Sample K group information

Dear all, i am using K-means code (C3_W1) in my dataset. In the dataset, i have 93 samples, each sample has 47 features. After running the code, I get the graph of group. How do i export the information of which sample belonging to which K group?

Thanks a lot.

1 Like

What does your plot represent? The axes aren’t labeled.

1 Like

Hello @Zhenguang_Zhang,

Were you making a plot like this one in the assignment?

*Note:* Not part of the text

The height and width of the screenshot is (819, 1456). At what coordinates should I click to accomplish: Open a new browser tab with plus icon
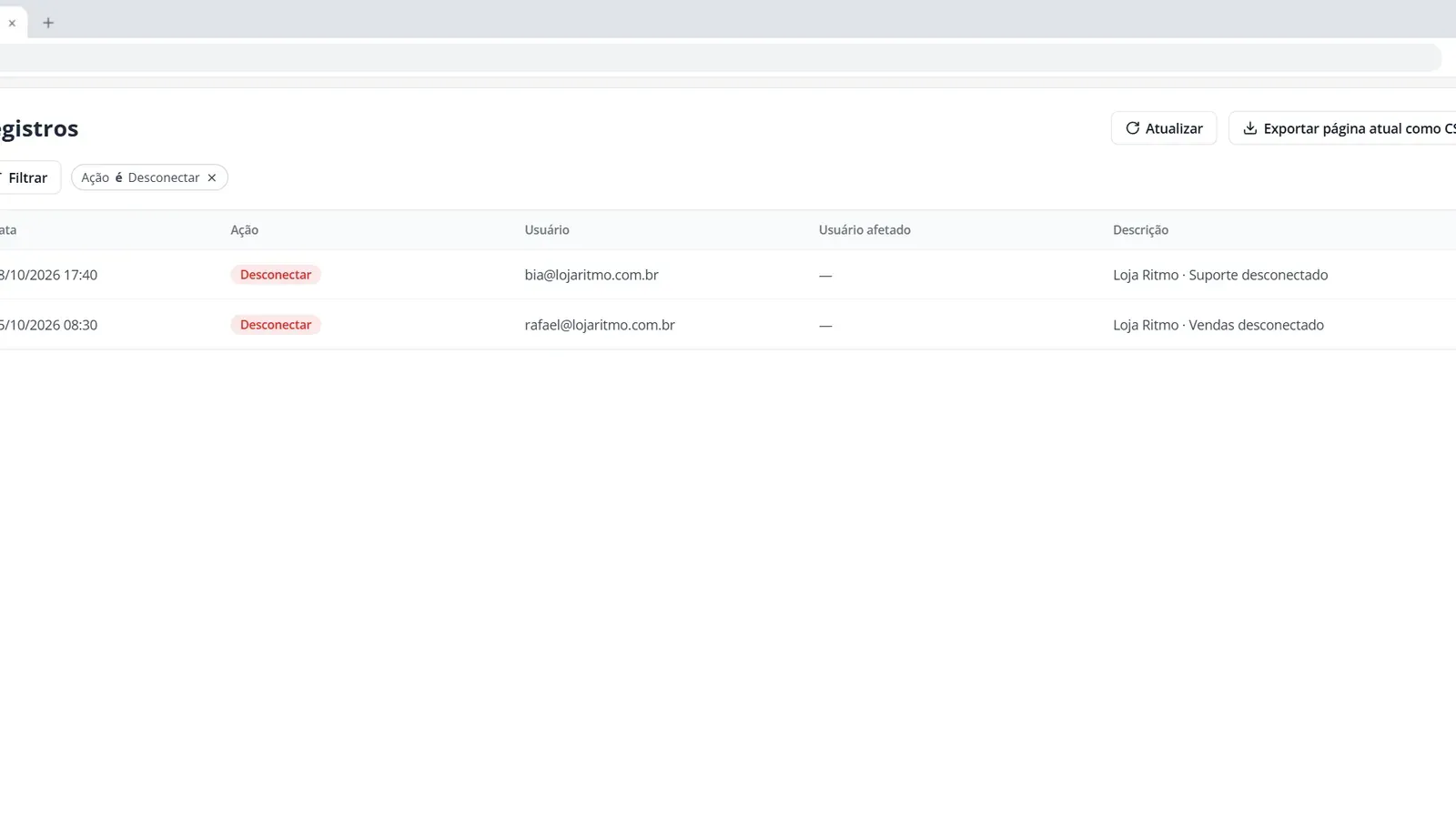(x=48, y=23)
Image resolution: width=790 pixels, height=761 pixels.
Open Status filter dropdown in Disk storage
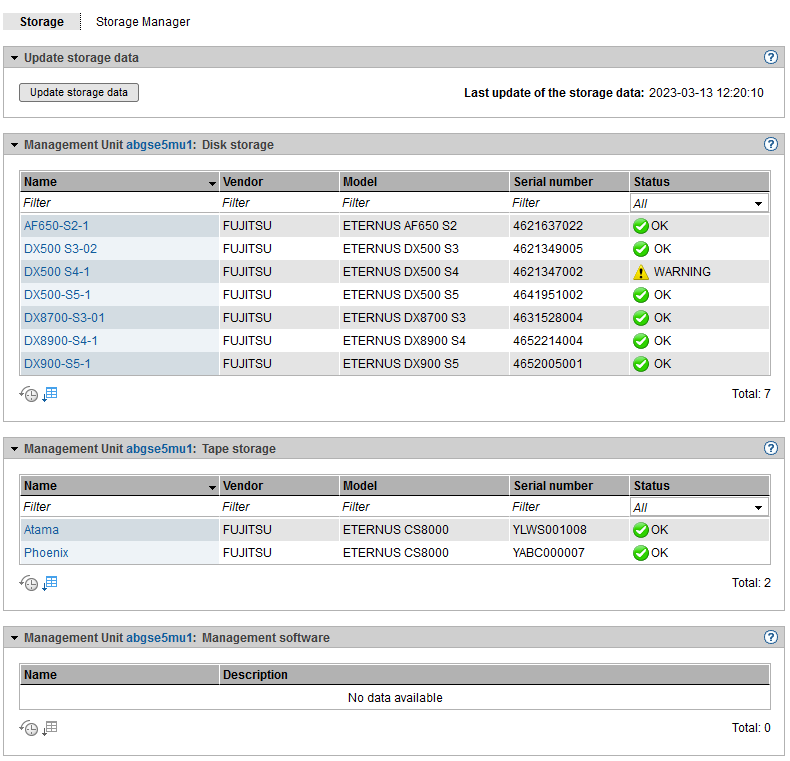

I suggest you to check out the code that generates the above plot for understanding -

  1. Why are there three colors (red, green, and blue) in the plot?
  2. What is the meaning of the black lines?
  3. What each axis of the plot represents?
  4. After knowing the answers of the above 3 questions for the assignment’s plot, then consider how you port the code from the assignment’s data to your own data, answer the three questions again for your own plot.

Cheers,
Raymond

1 Like

Thanks a lot, Raymond.Yes, i am using the same code which generated the graph in the assignment.

  1. i set K =3 so that there are 3 different colors.
    2)black line is the trajectory of the closet K point
    3)The axis represents the distance between datapoints.

My aim is to explore the possible clustering of my data. In the data, there are 93 samples, each with 47 features. There are some human lables of the samples. But i would like to inspect the data objectilvely to see whether there are some patterns. The task is similar to run t-SNE on scRNA-seq/flow cytometry data. Do you have some codes for this task?

1 Like

Hello @Zhenguang_Zhang,

It is great that you have some understanding of the code that you have used. Since you have set k = 3, then you get three groups. Do examine the code more closely and you should be able to tell which sample belongs to which group, as this is also a key concept that you should learn in this assignment. Remember there is a group assignment process in K-mean’s algorithm? If you are not sure, maybe it is time for you to visit the lectures again.

I encourage learners to solve their own problem, even though it can be a tough process, and I do not have codes for your problem. I recommend you to google for some ideas on visualization, and think about which idea can be useful for what aspect of your data. You have 47 features, and it is not quite imaginable that you can visualize all 47 of them in one plot. Therefore, you might inspect them two or three at a time, and with some focus on about what you have to deliever to your audience, and use visualization to help you on that.

Cheers,
Raymond

Thank you, Raymond. I found the K vlaue is in the idx slot.